She is not afraid of her fierce magical powers. It is here that we have come to celebrate. Honor. Appreciate. And applaud.

Today we raise our fists high and put our hands together in celebration of our first Feature Girl Warrior, the extraordinary and inspiring Jo Dworschak. Comedian, broadcaster and writer and best known for her hit game show Story Story Lie and co-hosting of the LGBT show Fruit Salad on Coop Radio.

What makes you a Girl Warrior?

That’s a hard question. I feel like the wins I’ve had came from struggles and they tend to remain a struggle. I guess that’s part of being a warrior? I keep doing it. Even when trying is hard and I really want to just take a nap…well I take a nap but then I wake up and get shit done.

We love Story Story Lie. How did that come about?

I was on a train ride from Brighton to London, actually on the wrong train cause I wanted to get moving and thought it would be an adventure to get on a different train and see what happened. Luckily the train went to London, but the opposite side of London and it was so late at night it took me two hours on buses with drunks to get back to my room. Everything that happened that night was unbelievable. Truth is so much stranger then fiction, that’s how the show came to be. Two true stories and one lie, can you tell them apart? I know who the liar is and I still get confused! Also I wanted a show that gave the audience a voice, made people feel clever for being able to interrogate the performers. I’m so lucky everyone has loved it!

What has been your biggest challenge?

Biggest challenge has been asking. Asking for the venue to host the show. Asking performers to join as contestants. Asking media to cover the show and asking CBC Radio to add the show to its line up (I’m still waiting to hear back).
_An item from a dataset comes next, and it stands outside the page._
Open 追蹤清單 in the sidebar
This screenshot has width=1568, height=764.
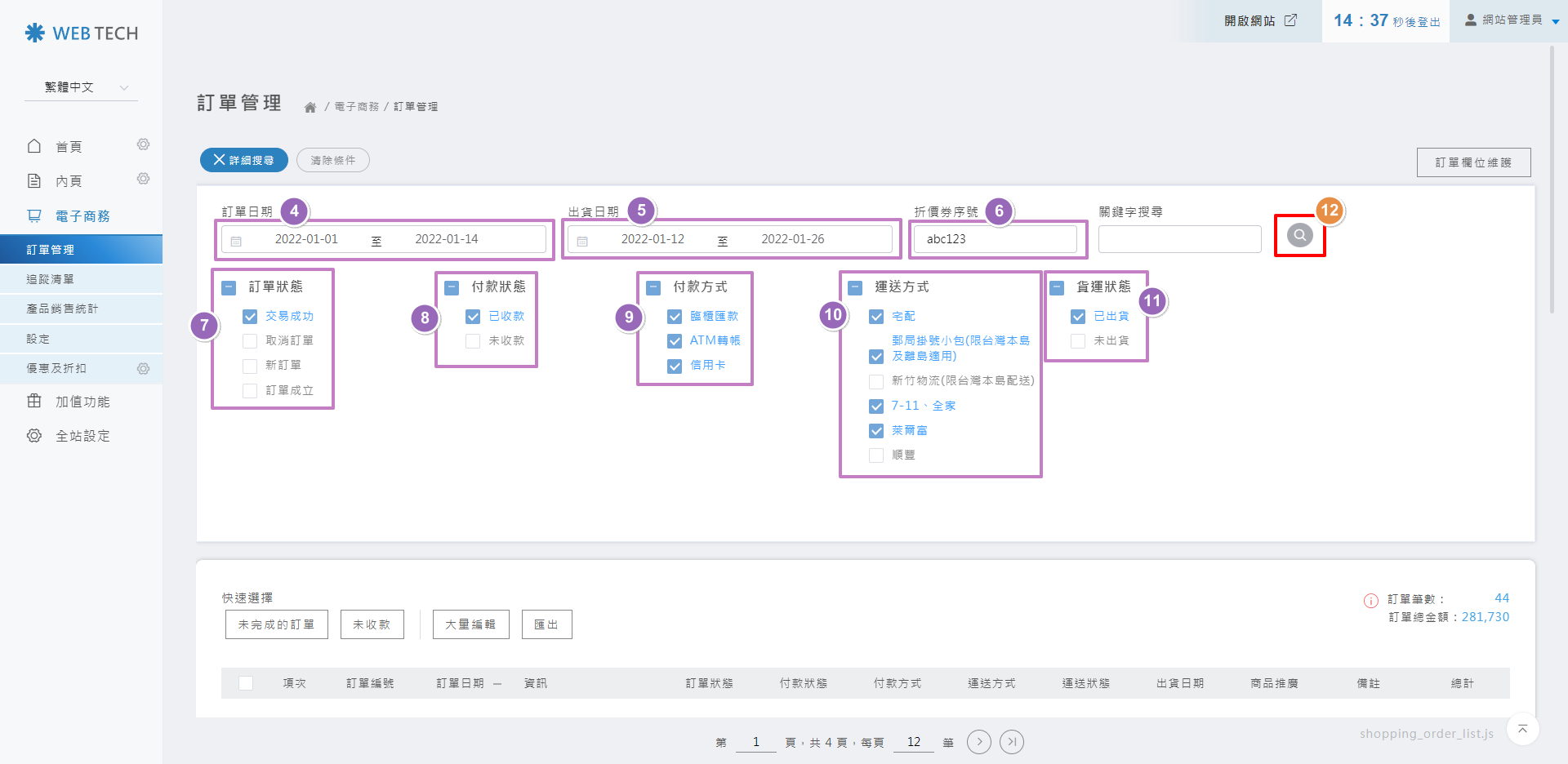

Asking invites the potential to get what I want, but also to not get it. That waiting time is still hard for me. There are times I’m rejected, but people are usually quite nice about it.

What obstacles have you overcome and walls have you broken down?

I’m a single parent. I’m lucky to have a son that is supportive of my dreams. It is hard to leave at night and perform when I can’t bring him with me. Though I realize he’s a teenager now and fine being at home with snacks and WiFi. I’ve suffered for years on and off with clinical depression. Some days getting out of bed, and on a stage, is very hard. Some days I have no clue why I still do it. But finding that story or that joke that connects with the audience, that helps them forget about their own problems or think differently about the problems of others make it worth it.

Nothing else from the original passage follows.